ObamaCare: Watch For Five Land Mines
ObamaCare: Watch For Five Land Mines
Young may stay away, small firms may exit, key paperwork missing
BY JOHN MERLINE
INVESTOR’S BUSINESS DAILY
With support for ObamaCare hitting all-time lows, the administration continues to cling to one bit of good news — the federal exchange website is working better than before.
Healthcare.gov is “night and day compared to where we were back in October,” Health and Human Services Secretary Kathleen Sebelius told a House committee last week. And the insurance industry — which didn’t want to send people to a bugfilled website — is starting to unleash various ad campaigns.
But getting people to enroll is just one of many problems facing ObamaCare. Several other land mines could cause further damage over the next year. The big ones looming ahead:
Coverage isn’t there. Recent reports indicate that while the front end of the exchange website is working better, the back end continues to be error-prone, meaning insurers will have a hard time processing applications by Jan. 1.
The Washington Post reported this week that thousands of enrollment forms didn’t make it to their insurers, and there’s still a huge backlog of paper applications waiting to be processed.
State-run exchanges are having problems, too. Many Californians who signed up say their insurers never got those records. As a result, they can’t pay their premiums to make sure their coverage starts in two weeks.
Sebelius tried to downplay any such problems at last week’s hearing. “People will be enrolled,” she said.
The young stay away. While the administration and state governments aggressively promote ObamaCare to young people, early results show that exchange enrollment is skewing decidedly older. That will drive up insurance costs for those buying an ObamaCare plan.
In California, just 21% of signups through Nov. 30 were 18-34 years old, although this group accounts for 39% of the state’s ObamaCare-eligible population. In contrast, 35% were 55-64, more than twice their share of those eligible to enroll.
In addition, ObamaCare’s requirement that plans cover dependent children up to age 26 will deter many from buying coverage on their own.
People game the system. Industry officials warned the administration late last year about another, little noticed, land mine — people who game the new insurance rules. Healthy people could, they noted, “float” uninsured until they get sick, and only then sign up, knowing they can get coverage guaranteed and at subsidized rates.
Insurers also warned that, under the law, someone could sign up, fail to pay premiums, and then simply re-enroll — even with the same company — at the next open enrollment.
“ACA does not include a provision to allow issuers to refuse to cover individuals with a history of non-payment,” Howard Shapiro, public policy director at the Alliance of Community Health Plans, told regulators.
Small businesses escape.
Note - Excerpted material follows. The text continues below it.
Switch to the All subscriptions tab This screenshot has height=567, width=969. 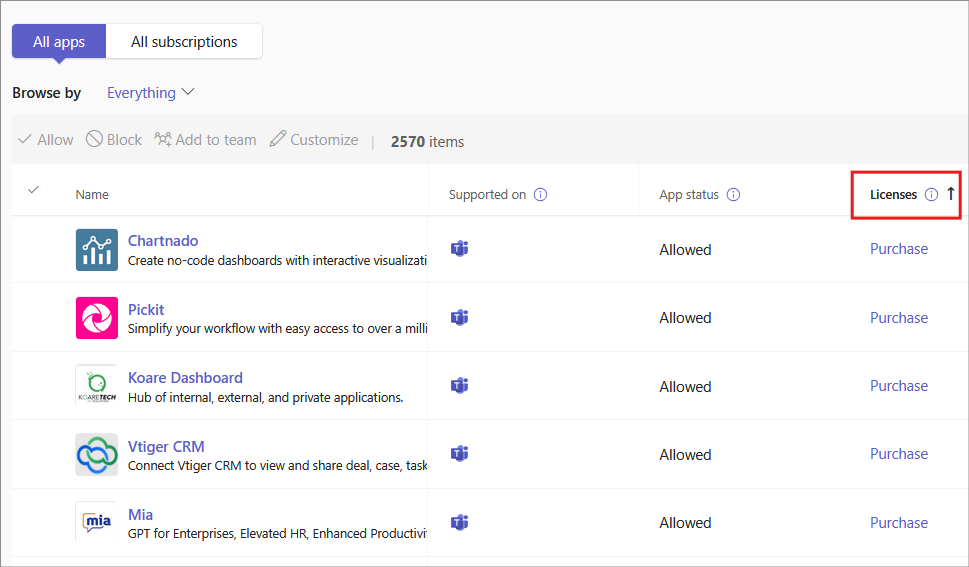pos(184,42)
Looking for ways to sidestep ObamaCare’s costly rules and regulations, small companies are increasingly exploring self-insuring — something that had been the province of larger companies.
Self-insured firms pay their employee health costs directly, and usually buy stop-loss coverage to protect vs. massive health bills.
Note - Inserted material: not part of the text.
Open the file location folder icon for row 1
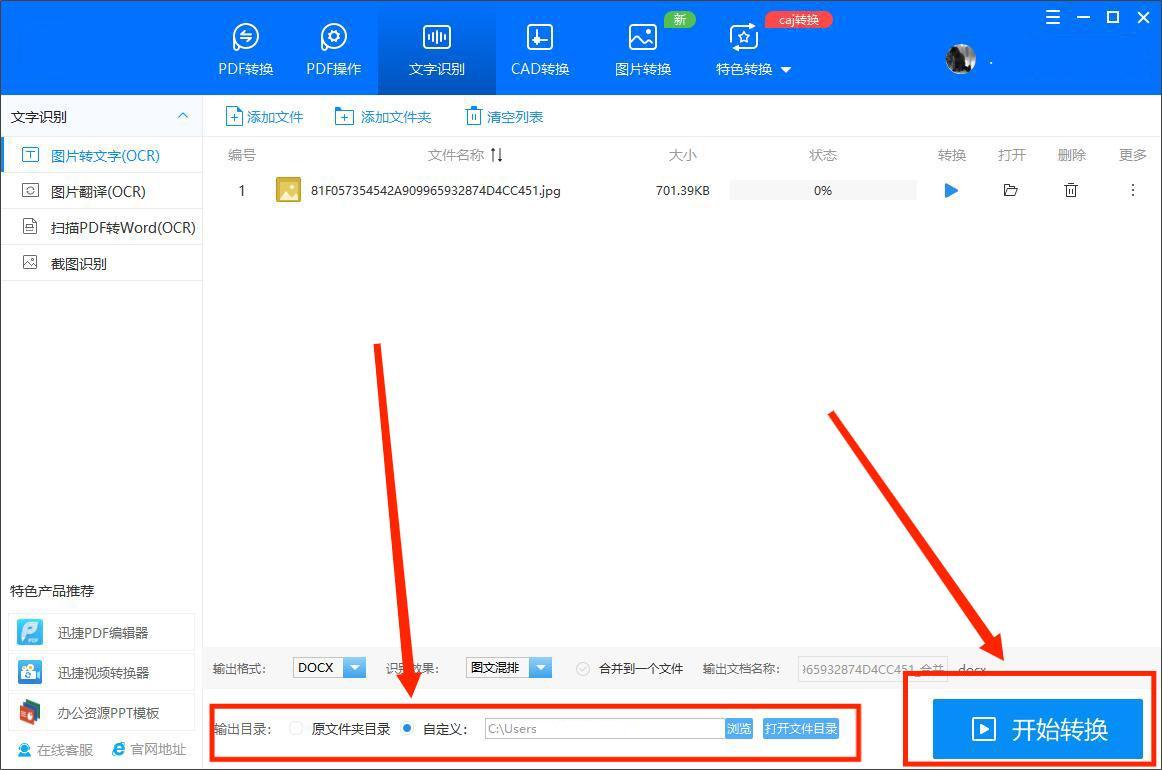This screenshot has height=770, width=1162. 1010,190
Insurers are more aggressively marketing this option to small companies. Some 40% of staff at small firms could end up in selfinsured plans due to ObamaCare, an Urban Institute analysis concluded.
ObamaCare advocates fear that if companies with young, healthy employees self-insure, the remaining exchange pool will be older, sicker and more expensive.
“It would undermine key protections for small-business employees and increase costs for other small businesses,” warned the liberal Center for American Progress. It wants the government to cut off this escape route.
Employers dump plans. Companies are already dialing back health coverage by shifting workers to below 30 hours per week or cutting back staff, as IBD has been cataloging.
These trends are likely to accelerate next year as companies face the employer mandate, now set to go into effect in 2015. At the same time, ObamaCare will cancel coverage for many smaller firms, forcing them to choose between buying costly approved plans or dropping health benefits.
The result could be waves of workers pushed into the government-run exchanges next fall.
President Obama has said often since Oct. 1 that ObamaCare “is more than just a website.”
That’s true. But so are the problems facing the law.